[Start of Attachment]

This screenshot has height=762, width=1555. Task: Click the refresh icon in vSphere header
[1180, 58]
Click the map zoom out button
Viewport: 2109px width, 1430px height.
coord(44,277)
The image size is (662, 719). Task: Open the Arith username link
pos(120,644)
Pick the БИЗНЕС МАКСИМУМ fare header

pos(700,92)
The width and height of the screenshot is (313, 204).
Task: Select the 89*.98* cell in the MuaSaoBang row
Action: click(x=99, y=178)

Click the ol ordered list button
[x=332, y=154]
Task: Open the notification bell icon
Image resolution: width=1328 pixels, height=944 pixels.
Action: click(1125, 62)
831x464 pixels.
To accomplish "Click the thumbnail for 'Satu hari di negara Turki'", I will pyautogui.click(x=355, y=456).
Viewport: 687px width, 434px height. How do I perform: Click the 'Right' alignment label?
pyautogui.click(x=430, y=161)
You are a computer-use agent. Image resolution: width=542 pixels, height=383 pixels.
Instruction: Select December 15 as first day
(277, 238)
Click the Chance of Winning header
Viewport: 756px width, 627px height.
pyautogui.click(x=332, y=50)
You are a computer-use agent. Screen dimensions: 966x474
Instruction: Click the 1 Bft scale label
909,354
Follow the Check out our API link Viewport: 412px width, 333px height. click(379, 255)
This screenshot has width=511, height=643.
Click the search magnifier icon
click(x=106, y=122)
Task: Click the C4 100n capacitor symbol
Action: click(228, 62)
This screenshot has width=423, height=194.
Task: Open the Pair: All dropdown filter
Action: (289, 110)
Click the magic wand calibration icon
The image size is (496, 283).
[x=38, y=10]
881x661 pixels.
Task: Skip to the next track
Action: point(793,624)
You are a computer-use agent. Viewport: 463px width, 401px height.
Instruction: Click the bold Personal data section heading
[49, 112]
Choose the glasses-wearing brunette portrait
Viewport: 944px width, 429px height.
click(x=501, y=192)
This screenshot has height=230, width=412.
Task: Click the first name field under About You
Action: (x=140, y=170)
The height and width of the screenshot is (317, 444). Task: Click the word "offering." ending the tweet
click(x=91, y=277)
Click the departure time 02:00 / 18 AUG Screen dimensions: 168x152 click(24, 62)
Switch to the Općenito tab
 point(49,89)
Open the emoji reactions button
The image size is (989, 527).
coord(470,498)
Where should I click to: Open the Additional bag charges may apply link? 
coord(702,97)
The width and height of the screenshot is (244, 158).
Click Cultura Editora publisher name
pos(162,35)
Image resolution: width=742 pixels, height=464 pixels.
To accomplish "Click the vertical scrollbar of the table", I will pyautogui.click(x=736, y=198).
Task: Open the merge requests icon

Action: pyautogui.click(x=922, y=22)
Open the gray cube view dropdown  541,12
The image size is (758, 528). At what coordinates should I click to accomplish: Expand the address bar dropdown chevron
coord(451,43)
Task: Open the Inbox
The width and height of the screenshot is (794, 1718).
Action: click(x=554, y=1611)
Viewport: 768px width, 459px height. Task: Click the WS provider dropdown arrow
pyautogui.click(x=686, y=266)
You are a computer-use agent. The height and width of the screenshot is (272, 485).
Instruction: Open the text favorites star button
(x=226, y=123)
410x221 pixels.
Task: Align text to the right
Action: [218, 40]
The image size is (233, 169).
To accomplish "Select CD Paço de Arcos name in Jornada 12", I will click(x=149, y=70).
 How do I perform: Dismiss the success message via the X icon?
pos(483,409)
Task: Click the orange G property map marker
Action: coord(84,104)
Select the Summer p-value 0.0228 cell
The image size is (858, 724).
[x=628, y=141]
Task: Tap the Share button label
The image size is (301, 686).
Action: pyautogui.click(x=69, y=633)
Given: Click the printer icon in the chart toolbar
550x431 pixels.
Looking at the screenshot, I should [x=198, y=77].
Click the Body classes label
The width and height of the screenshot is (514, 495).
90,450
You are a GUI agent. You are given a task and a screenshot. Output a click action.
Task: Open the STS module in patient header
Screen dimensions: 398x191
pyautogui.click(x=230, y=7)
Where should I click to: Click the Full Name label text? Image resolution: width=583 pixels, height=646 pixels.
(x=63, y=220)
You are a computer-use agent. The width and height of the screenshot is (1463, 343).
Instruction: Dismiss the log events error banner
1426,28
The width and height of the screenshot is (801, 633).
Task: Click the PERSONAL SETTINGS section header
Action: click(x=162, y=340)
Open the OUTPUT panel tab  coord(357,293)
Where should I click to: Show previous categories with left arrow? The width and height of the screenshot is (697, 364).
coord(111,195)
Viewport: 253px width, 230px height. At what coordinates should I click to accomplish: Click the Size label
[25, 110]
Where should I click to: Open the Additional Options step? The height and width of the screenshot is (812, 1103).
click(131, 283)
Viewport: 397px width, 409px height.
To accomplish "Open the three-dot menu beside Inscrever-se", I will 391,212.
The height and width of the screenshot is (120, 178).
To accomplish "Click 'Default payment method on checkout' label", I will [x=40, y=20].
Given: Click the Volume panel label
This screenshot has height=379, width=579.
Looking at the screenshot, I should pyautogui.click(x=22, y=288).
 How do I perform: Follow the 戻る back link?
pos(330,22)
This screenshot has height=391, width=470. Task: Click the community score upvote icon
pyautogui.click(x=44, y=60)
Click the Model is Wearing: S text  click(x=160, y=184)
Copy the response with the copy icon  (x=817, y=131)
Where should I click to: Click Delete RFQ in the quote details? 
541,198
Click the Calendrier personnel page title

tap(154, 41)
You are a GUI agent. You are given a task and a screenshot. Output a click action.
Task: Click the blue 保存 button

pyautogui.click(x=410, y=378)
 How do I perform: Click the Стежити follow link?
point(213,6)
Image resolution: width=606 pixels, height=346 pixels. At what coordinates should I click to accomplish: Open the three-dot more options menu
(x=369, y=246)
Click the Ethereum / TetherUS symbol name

[End of Attachment]

Above are records; repeat only the lines starting at the line with "Screen dimensions: 398x191" and ending at the line with "You are a computer-use agent. The width", exactly as they appear, both included.

**WRITTEN SOLUTION**
Screen dimensions: 398x191
pyautogui.click(x=230, y=7)
Where should I click to: Click the Full Name label text? Image resolution: width=583 pixels, height=646 pixels.
(x=63, y=220)
You are a computer-use agent. The width and height of the screenshot is (1463, 343).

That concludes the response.